Nor is it surprising that the US asked the Russians (and everyone else) to keep its "non-paper" secret. The Military-Industrial-Congressional-Intelligence-Media-Academia-Think-Tank (MICIMATT) complex will be up in arms, so to speak. Not to mention Raytheon, which makes and sells the Tomahawks (at $2 million each). See, for example: Top Weapons Companies Boast Ukraine-Russia Tensions Are a Boon for Business.  



In Iraq, no political news.  Still no government.  October 10th was election day.   If you really wanted to stop ISIS, you wouldn't drag your feet about foriming a government.



We'll wind down with this from Senator Bill Cassidy's office:


WASHINGTON – Today, the United States Senate Veterans’ Affairs Committee (SVAC) unanimously passed legislation to offer Post-9/11 combat veterans, including those suffering from conditions caused by toxic exposures, such as burn pits, access to Department of Veterans Affairs (VA) health care.

 

U.S. Senators Bill Cassidy, M.D. (R-LA), Jerry Moran (R-KS), and Jon Tester (D-MT) led the committee in introducing the Health Care for Burn Pit Veterans Act yesterday.

 

“Veterans should not be denied health care because of federal bureaucracy.
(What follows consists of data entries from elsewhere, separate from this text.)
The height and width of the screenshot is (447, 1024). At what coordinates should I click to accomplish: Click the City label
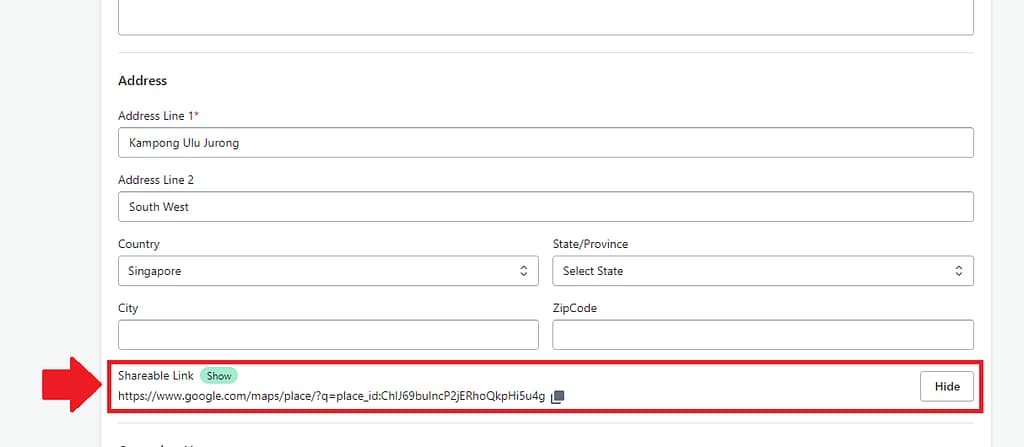coord(128,308)
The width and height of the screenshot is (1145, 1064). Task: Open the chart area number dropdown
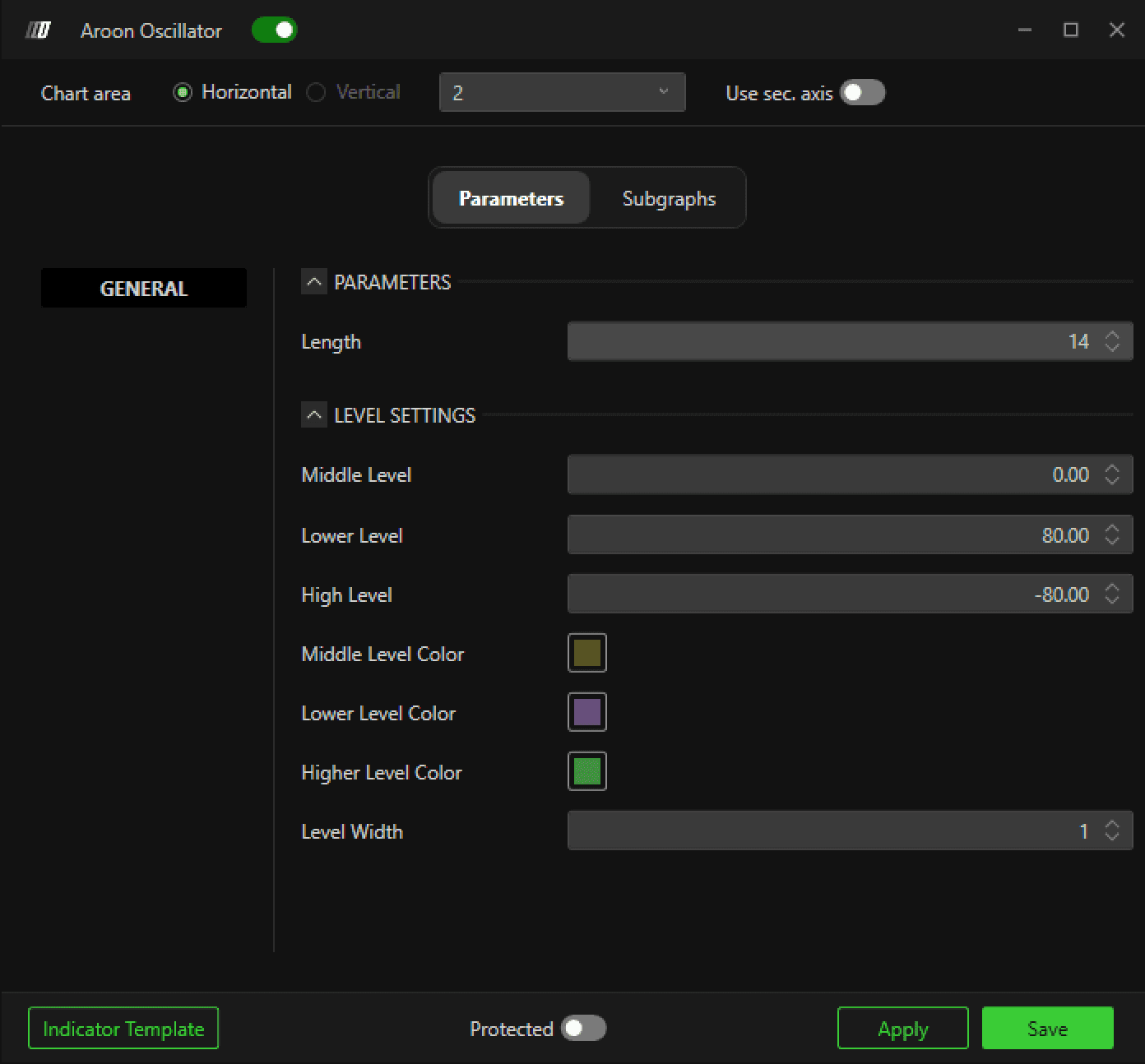click(x=563, y=92)
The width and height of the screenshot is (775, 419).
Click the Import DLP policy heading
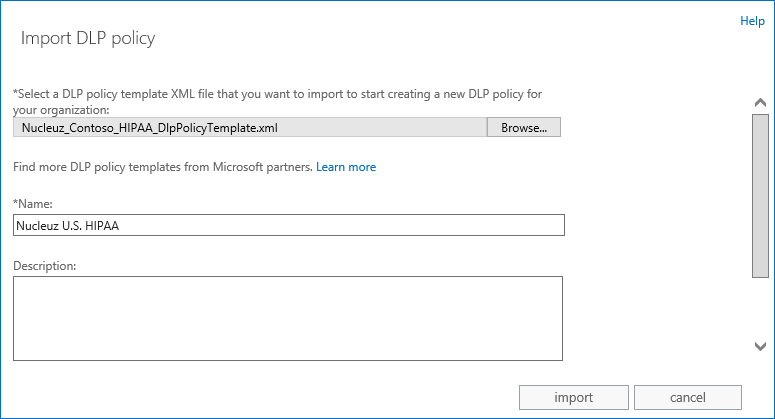(x=88, y=38)
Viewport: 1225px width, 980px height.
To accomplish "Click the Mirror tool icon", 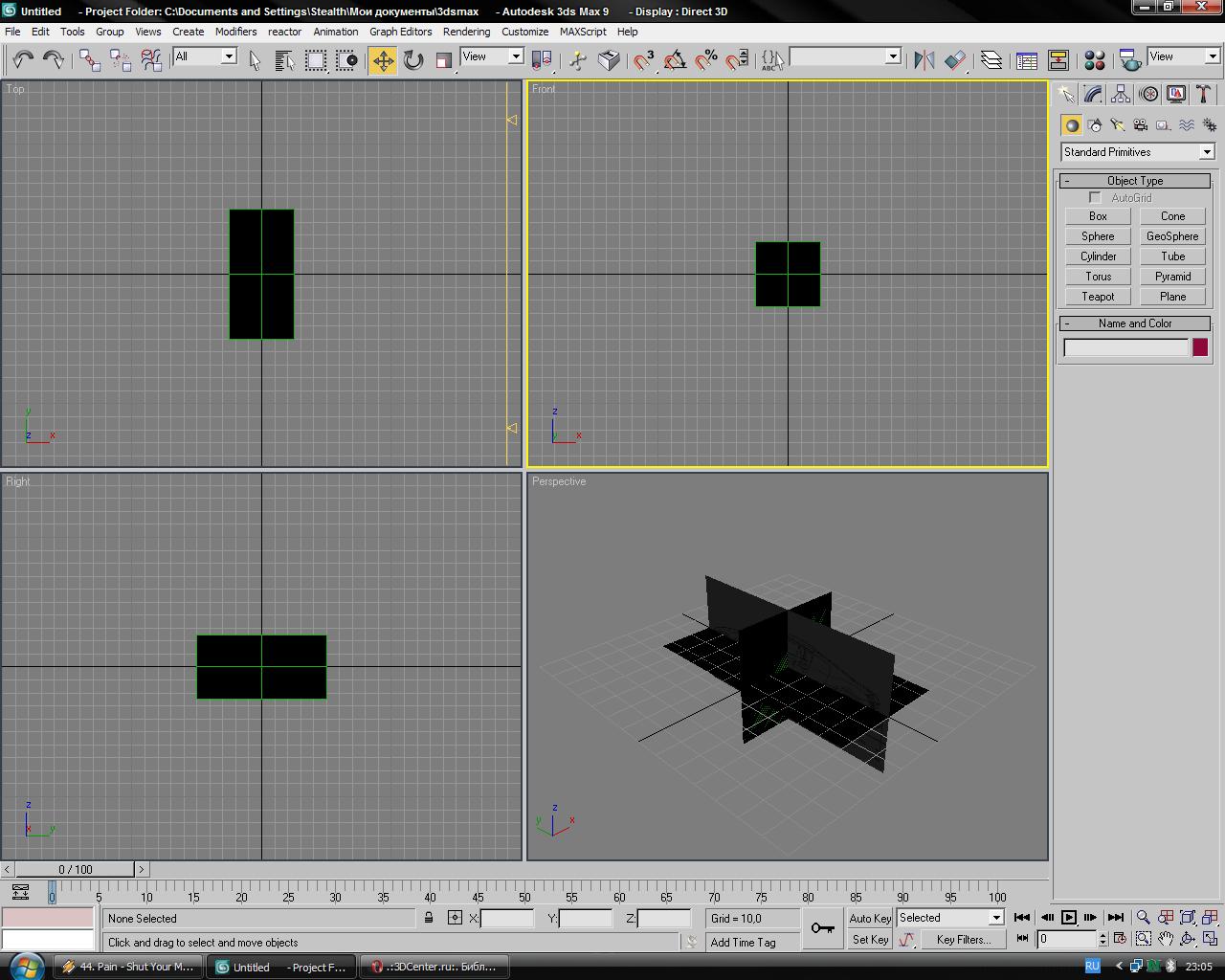I will [924, 60].
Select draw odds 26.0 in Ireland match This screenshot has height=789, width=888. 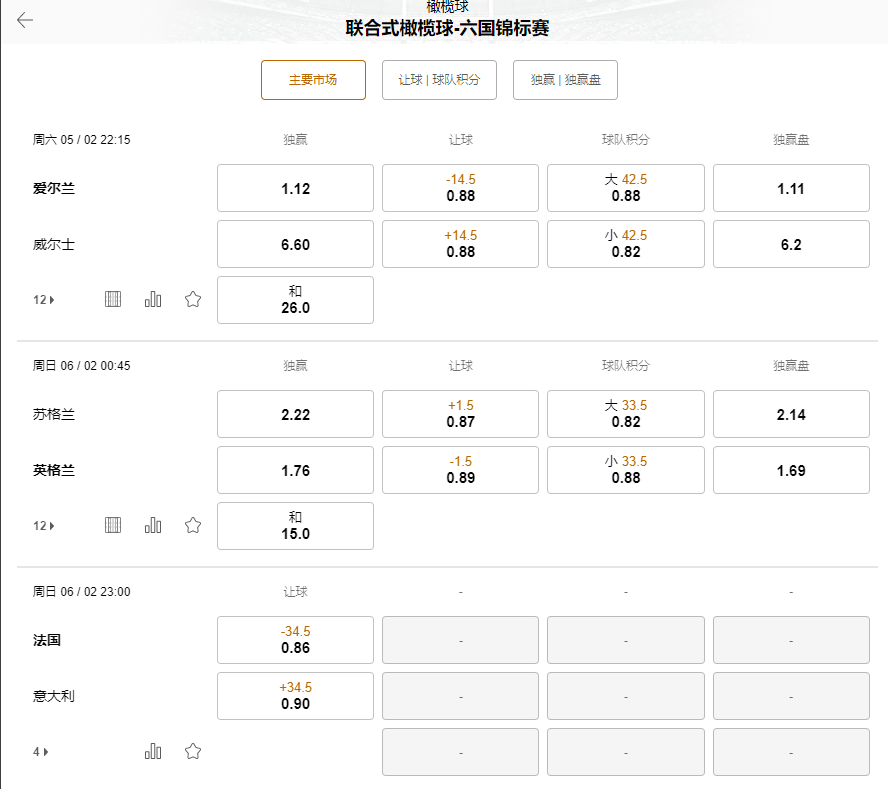coord(294,300)
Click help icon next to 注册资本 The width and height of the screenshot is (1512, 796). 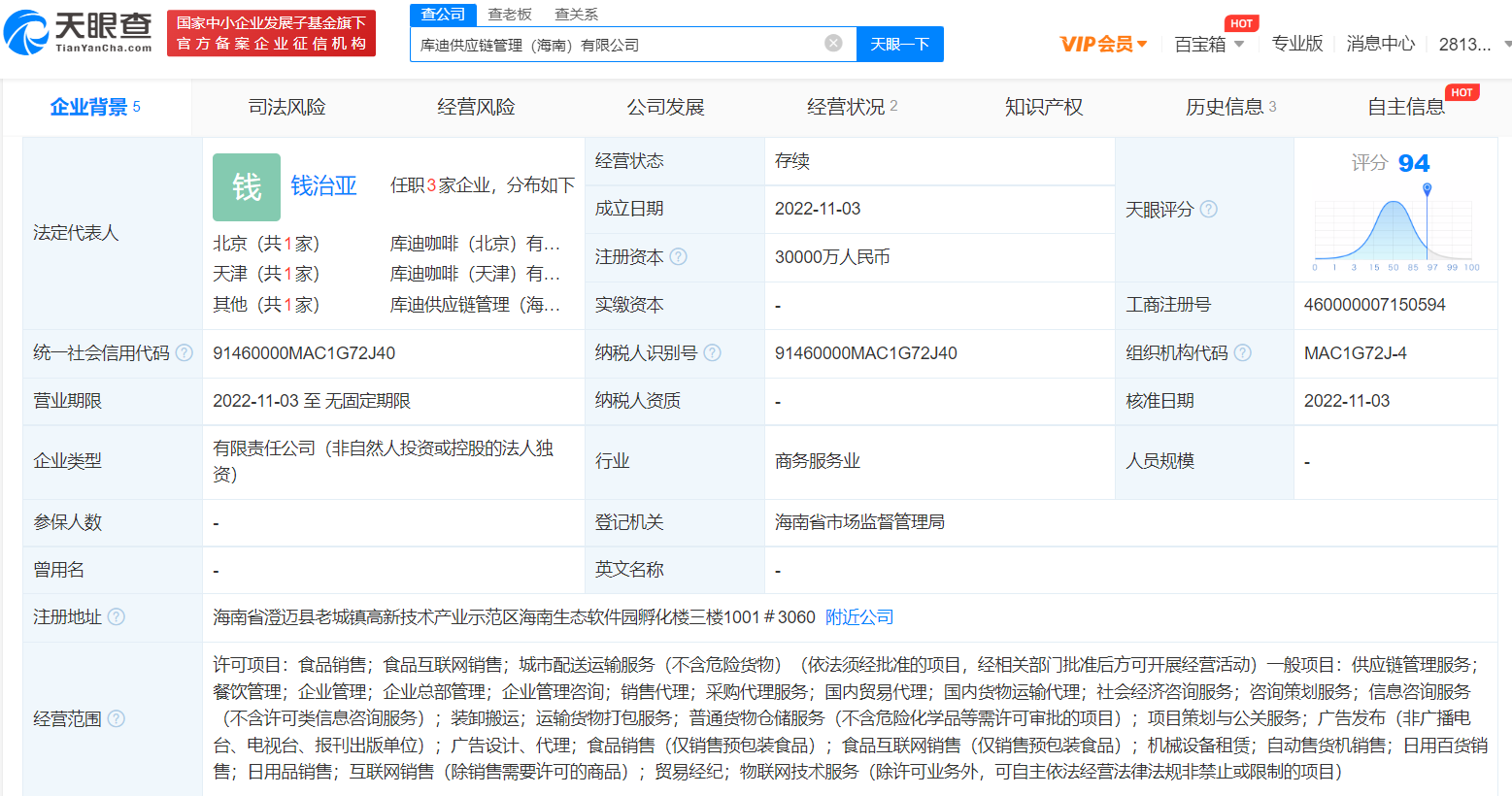679,257
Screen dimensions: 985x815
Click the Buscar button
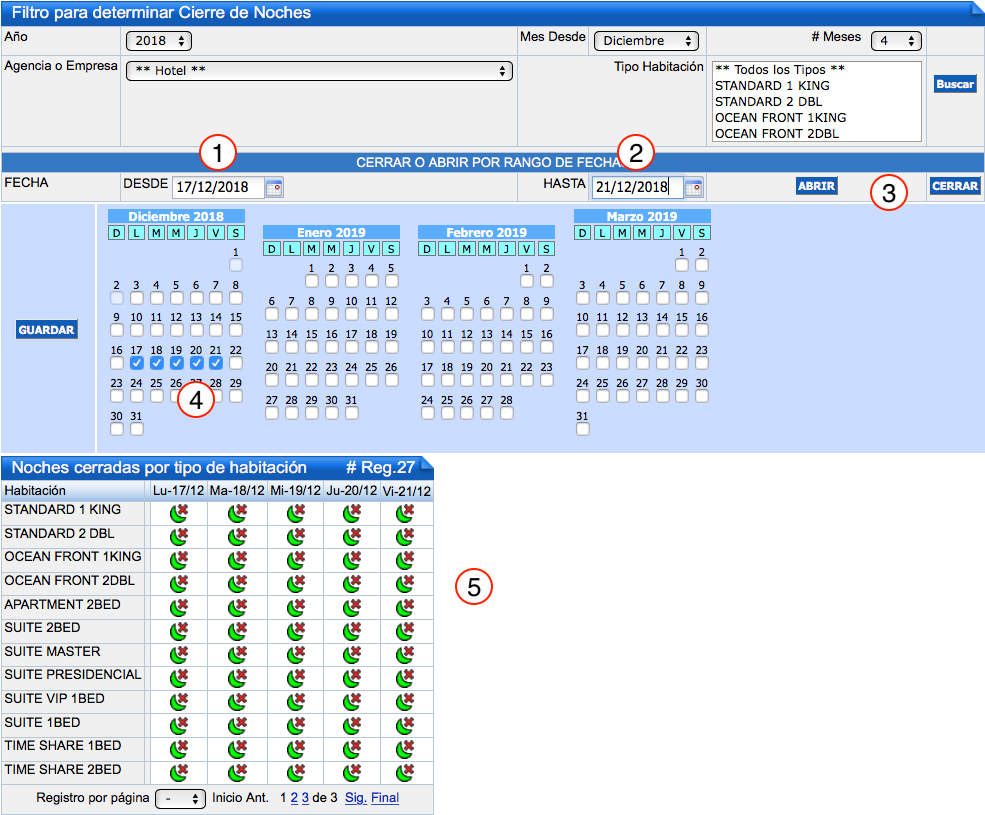pyautogui.click(x=954, y=85)
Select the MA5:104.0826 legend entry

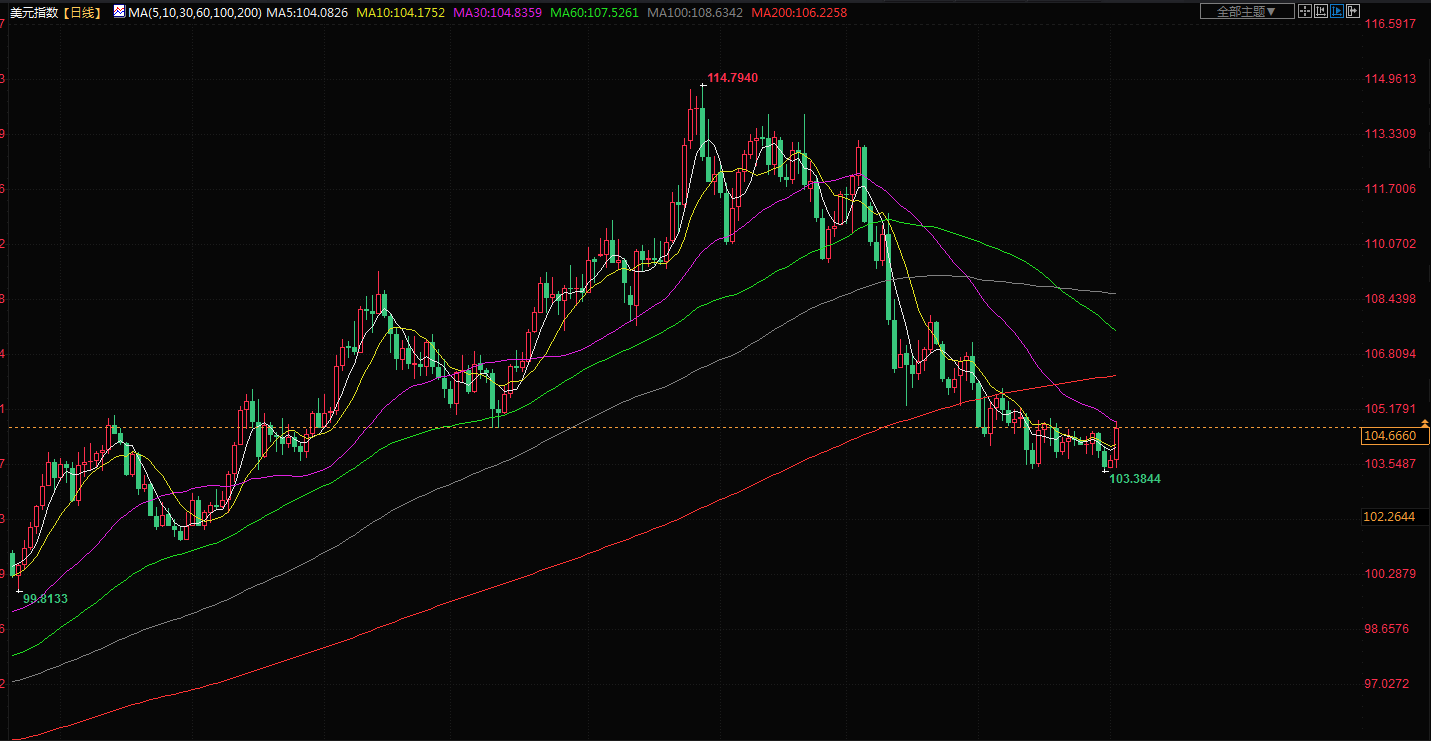pos(307,12)
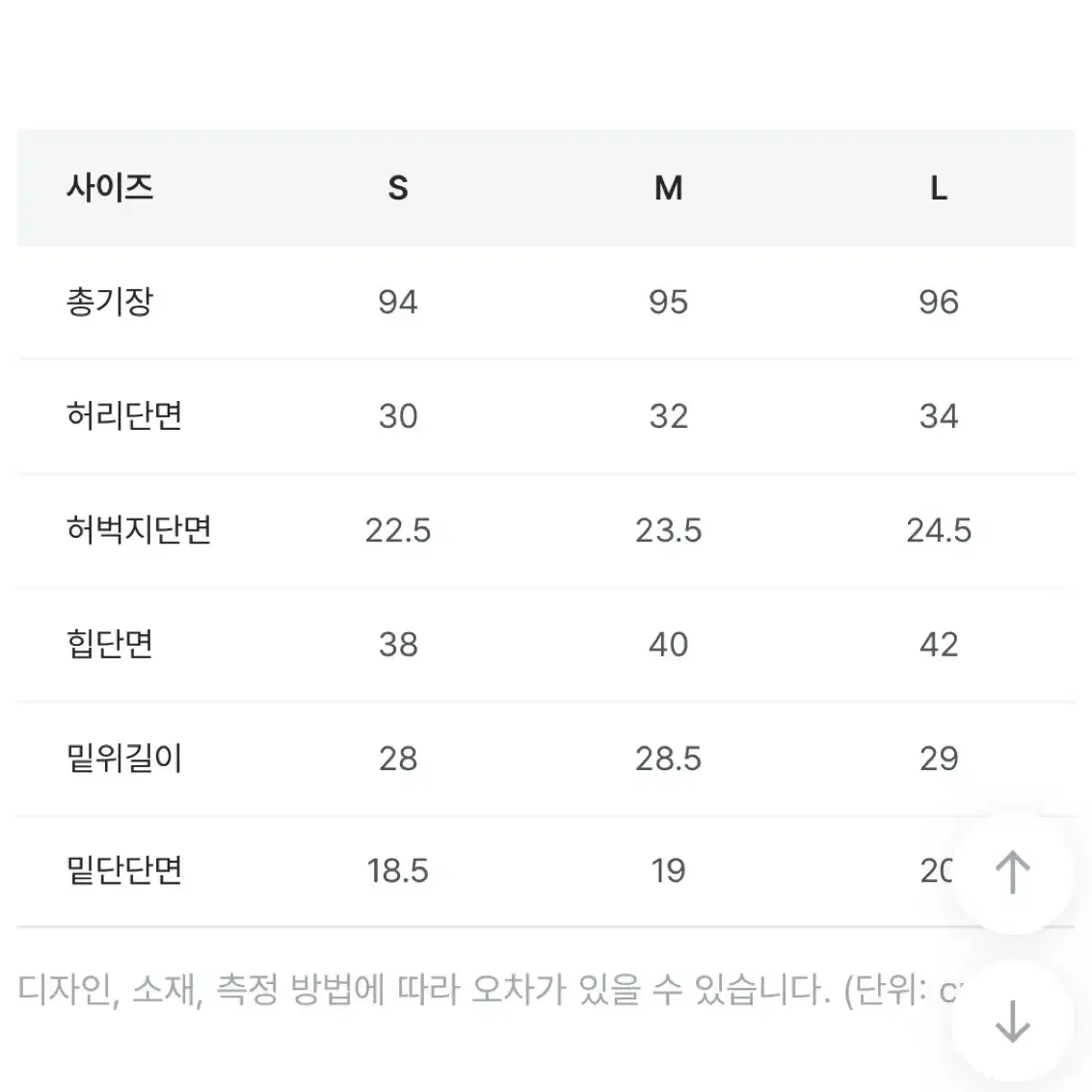
Task: Click the 허벅지단면 row label
Action: (x=139, y=530)
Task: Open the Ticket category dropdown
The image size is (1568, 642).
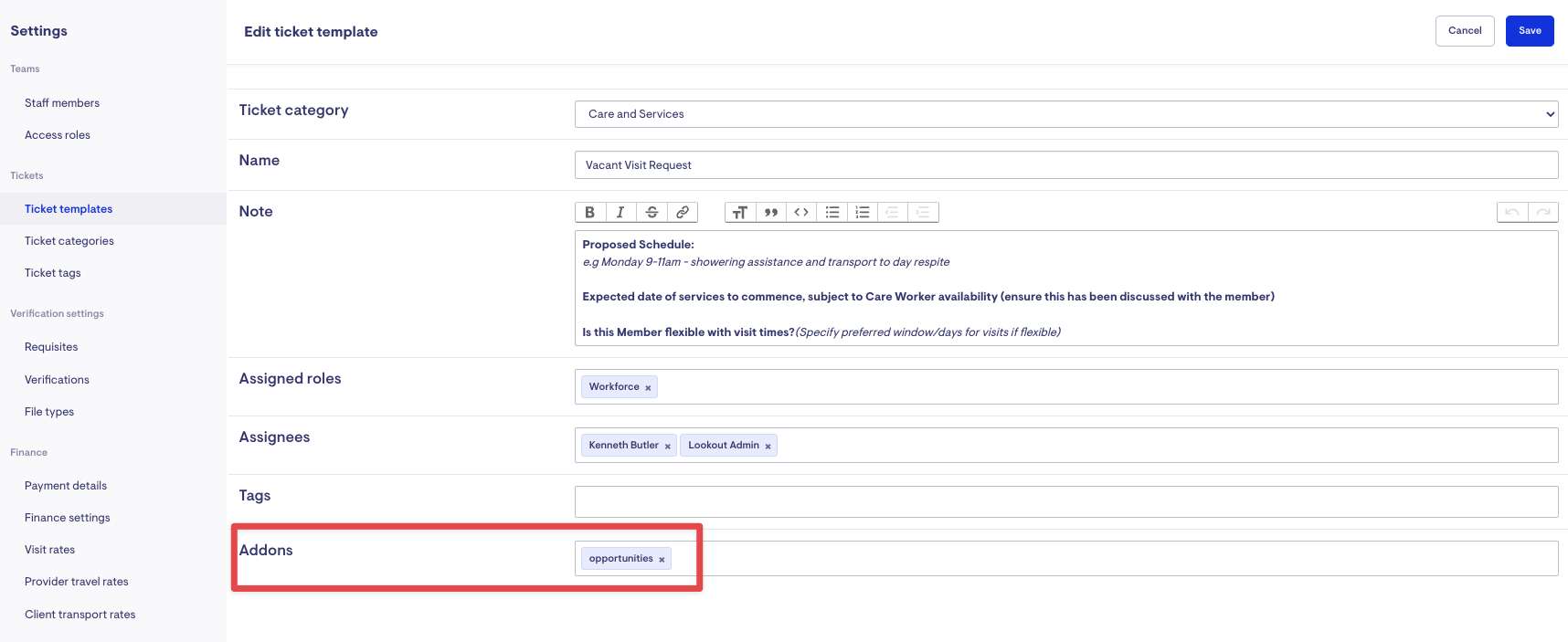Action: coord(1065,114)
We made a commitment to these men and women,” said Dr. Cassidy. “Our bipartisan bill honors veterans’ service and expands VA health care for those exposed to toxic substance. Today is a step forward in fulfilling that commitment.”

   

“Post-9/11 veterans are the newest generation of American heroes to suffer from toxic exposures encountered during military service,” said Senator Moran. “The Health Care for Burn Pit Veterans Act is an important first step to make certain our veterans receive the care they need as a result of their service. I’m urging my colleagues to read our bill, to grow their understanding of this complex challenge, and to join our committee—every single member of the Senate Veterans’ Affairs Committee—in passing this bill to get one step closer to providing care and relief on one of the most pressing challenges facing veterans today.”

 

“Today, we took a critical step toward fulfilling our obligations to toxic-exposed veterans with our bipartisan Health Care for Burn Pit Veterans Act,” said Senator Tester. “This bill will connect more Post-9/11 veterans with the VA care they’ve earned to treat seen and unseen wounds of war, while moving the ball forward on addressing toxic exposure in the comprehensive way our veterans deserve. This is a necessary step in doing right by our nation’s veterans, and I urge my Senate colleagues from both sides of the aisle to join us in passing this critical legislation that’ll help us deliver on that promise.”

 

This bill will now go to the full Senate for consideration.